**Tasks to perform**:
1. In the patent claims excerpt, explain why claim 1 identifies the candidate components, using only the reason the text gives.
2. Rewrite the claim in the patent claims excerpt that begins "4. The method according to claim 1" as a short list, keeping its main facts.

**Page excerpt**:
#####

1. A method of managing a structure having an infrastructure system, said method comprising:
identifying a plurality of candidate components configured to provide redundancy to the infrastructure system, such that, a reliability level of the structure is increased through inclusion of the plurality of candidate components in the infrastructure system;
evaluating reliability levels of the structure with a plurality of different combinations of candidate components; and
managing the structure based upon the evaluated reliability levels.
2. The method according to claim 1, wherein evaluating reliability levels further comprises evaluating whether the reliability levels of the structure with the different combinations of candidate components meets a predefined reliability level, and wherein managing the structure further comprises outputting whether the different combinations of candidate components meets the predefined reliability level.
3. The method according to claim 2, further comprising:
determining a metric associated with at least one of installing and operating the different combinations of candidate components;
identifying a combination of candidate components that meets the predefined reliability level and is associated with relatively lower metric levels; and
wherein managing the structure further comprises outputting the identified combination of candidate components.
4. The method according to claim 1, further comprising:
identifying parameters related to the structure and to the infrastructure system;
selecting a plurality of components for use in the structure and the infrastructure system configured to meet the identified parameters;
obtaining reliability data of the plurality of components; and
wherein evaluating reliability levels of the structure further comprises evaluating the reliability levels based upon the reliability data of the plurality of components.

#####

**Collected data**:

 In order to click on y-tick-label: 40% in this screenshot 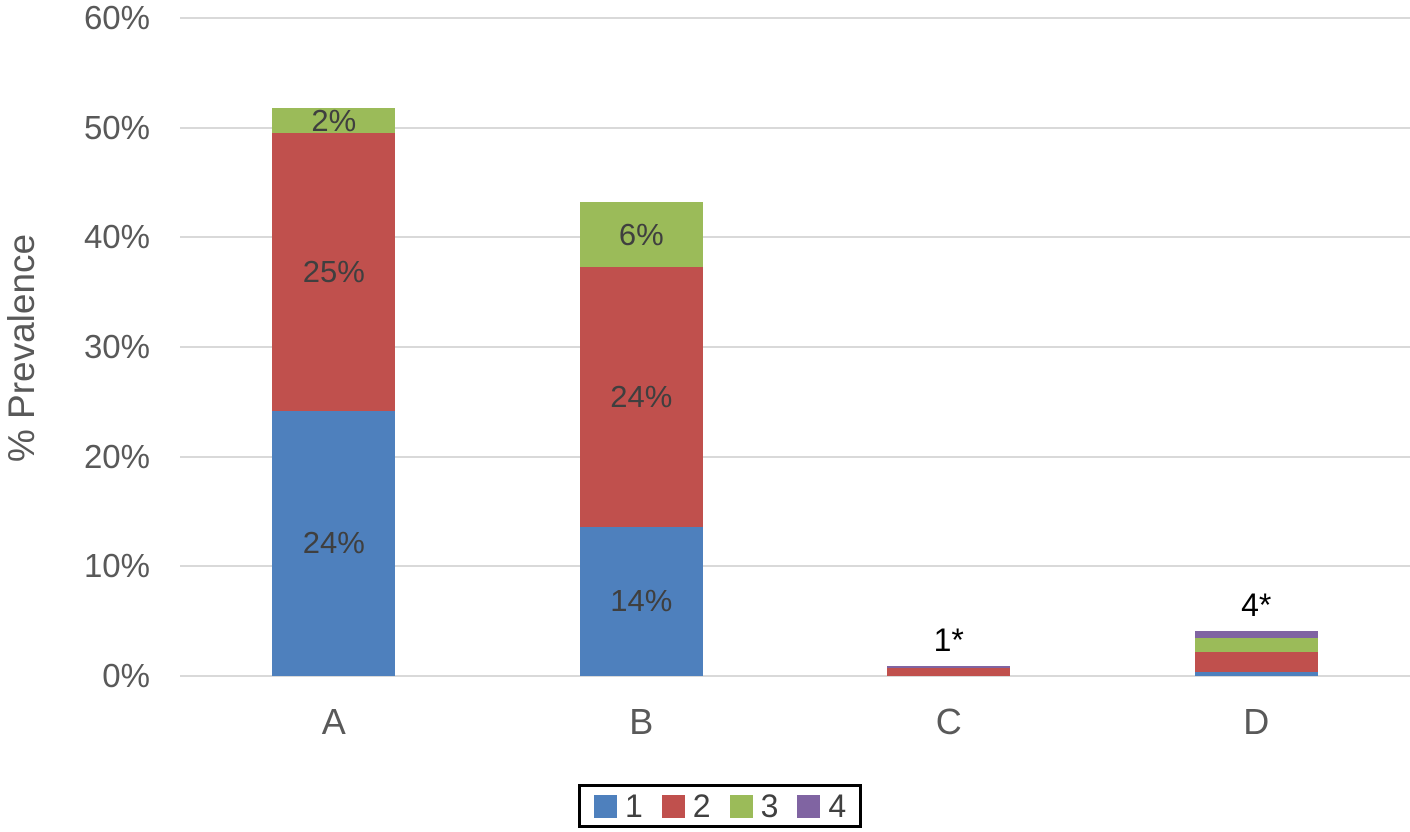, I will do `click(116, 237)`.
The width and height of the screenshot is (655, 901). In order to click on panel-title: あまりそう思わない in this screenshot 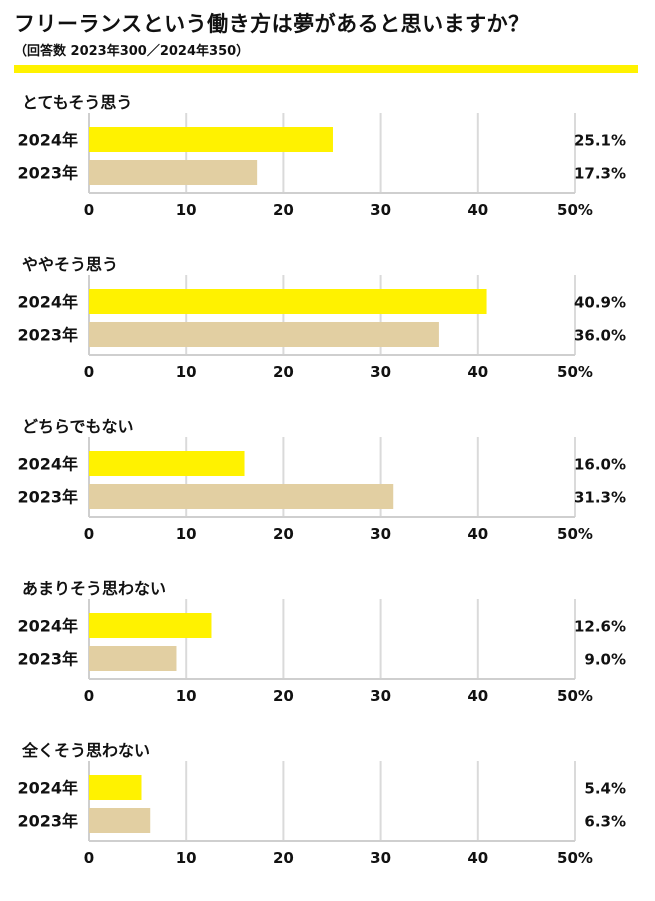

#####

**Exercise answers**:
1. The candidate components are configured to provide redundancy to the infrastructure system. Adding them to that system raises the reliability level of the structure.

2.
Claim 4 adds these steps to the method of claim 1:
- Identify parameters related to the structure and its infrastructure system.
- Select components for the structure and the infrastructure system that meet those parameters.
- Obtain reliability data for those components.
- Base the evaluation of the structure's reliability levels on that reliability data.